Je me suis emparé de la carte routière afin de vérifier notre itinéraire de retour. Notre chargement nous commandait d'éviter les montagnes, aussi, d'accord avec la maison, avions-nous décidé d'emprunter les routes plates du Midi. Nous allions rentrer par Toulouse, Narbonne, Montpellier, Nîmes, Valence. Une belle randonnée… Mathias ne me parlait que des pastis qu'il allait m'offrir à Sète. Mais nous étions loin de la Méditerranée. Nous avons dîné dans un bastringue sur la route de Bordeaux, à quelques centaines de mètres des faubourgs ; une servante aphone nous a servi des coquilles Saint-Jacques empestant la pourriture. Je les ai mangées pourtant d'assez bon appétit, car j'avais le cœur en fête.

— A propos, s'est écrié Mathias, où étais-tu passé pendant que nous chargions ? Je parie que tu as repéré une bergère…

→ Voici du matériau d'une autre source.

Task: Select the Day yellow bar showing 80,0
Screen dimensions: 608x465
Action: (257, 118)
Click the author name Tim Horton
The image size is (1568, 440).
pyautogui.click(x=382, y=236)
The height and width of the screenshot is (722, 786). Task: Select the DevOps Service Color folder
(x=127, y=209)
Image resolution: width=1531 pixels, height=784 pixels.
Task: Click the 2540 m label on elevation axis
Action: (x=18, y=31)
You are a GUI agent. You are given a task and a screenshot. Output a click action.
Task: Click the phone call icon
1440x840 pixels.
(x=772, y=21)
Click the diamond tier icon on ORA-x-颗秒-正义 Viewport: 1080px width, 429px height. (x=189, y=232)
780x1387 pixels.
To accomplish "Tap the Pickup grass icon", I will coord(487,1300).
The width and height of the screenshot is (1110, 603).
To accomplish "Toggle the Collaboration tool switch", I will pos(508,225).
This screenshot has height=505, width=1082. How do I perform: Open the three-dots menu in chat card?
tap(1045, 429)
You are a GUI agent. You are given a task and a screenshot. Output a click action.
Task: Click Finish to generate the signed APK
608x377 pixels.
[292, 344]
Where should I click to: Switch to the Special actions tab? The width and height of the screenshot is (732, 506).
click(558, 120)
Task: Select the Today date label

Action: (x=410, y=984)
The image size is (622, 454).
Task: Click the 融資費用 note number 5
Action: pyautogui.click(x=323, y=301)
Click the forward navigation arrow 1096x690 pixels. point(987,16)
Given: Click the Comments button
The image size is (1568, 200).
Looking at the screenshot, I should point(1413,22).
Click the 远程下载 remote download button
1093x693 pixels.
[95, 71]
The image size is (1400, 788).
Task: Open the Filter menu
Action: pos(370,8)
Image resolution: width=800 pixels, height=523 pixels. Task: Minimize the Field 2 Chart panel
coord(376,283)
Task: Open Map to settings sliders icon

— Tu te trompes, je téléphonais.

— Ah ! Eh bien, mon vieux, tu as des passions coûteuses.

— C'était une conversation d'affaires, ai-je expliqué. Figure-toi que je vais réorganiser un service d'autobus à Saint-Theudère.

Il a poussé un petit gémissement qui voulait exprimer de l'admiration.

— Dis-donc, tu te défends ; moi, j'ai toujours rêvé d'être mon patron. Tous ceux qui s'échinent pour le compte d'autrui caressent cette idée-là. Peut-être que ça m'arrivera un jour, qu'en penses-tu ?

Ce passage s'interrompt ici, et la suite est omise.